## Your instructions
The lines to copy are those in the listing below that contain the word "computer".

## Recorded information
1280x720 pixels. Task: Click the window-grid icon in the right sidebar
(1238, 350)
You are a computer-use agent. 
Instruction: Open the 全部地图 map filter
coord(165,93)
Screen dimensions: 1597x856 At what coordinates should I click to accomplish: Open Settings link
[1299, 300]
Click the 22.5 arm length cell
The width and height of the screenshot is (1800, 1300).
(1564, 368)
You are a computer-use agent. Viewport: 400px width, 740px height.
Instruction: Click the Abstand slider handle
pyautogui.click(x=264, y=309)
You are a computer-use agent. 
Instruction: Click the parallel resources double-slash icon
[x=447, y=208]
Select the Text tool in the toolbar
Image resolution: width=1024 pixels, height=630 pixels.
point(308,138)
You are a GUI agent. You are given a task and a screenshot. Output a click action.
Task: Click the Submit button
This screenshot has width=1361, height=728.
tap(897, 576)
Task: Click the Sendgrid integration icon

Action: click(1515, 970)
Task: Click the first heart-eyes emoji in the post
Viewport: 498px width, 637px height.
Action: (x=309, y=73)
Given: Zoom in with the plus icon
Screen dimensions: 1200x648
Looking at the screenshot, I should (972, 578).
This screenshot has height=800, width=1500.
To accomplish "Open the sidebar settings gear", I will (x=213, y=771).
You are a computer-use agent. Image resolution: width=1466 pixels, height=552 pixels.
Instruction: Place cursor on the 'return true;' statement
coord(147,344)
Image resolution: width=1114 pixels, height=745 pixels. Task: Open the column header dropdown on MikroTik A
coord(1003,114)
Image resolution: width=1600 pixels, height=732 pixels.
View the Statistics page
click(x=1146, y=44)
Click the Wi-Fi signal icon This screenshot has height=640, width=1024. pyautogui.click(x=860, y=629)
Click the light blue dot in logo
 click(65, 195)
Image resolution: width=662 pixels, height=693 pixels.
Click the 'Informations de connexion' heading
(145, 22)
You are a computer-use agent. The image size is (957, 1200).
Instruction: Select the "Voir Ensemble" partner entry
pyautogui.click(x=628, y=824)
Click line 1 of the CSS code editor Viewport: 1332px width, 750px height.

## Result of this exercise
You are a computer-use agent. 
You are a computer-use agent. Viewport: 400px width, 740px height.
You are a computer-use agent. 
You are a computer-use agent. Image resolution: width=1466 pixels, height=552 pixels.
You are a computer-use agent. The image size is (957, 1200).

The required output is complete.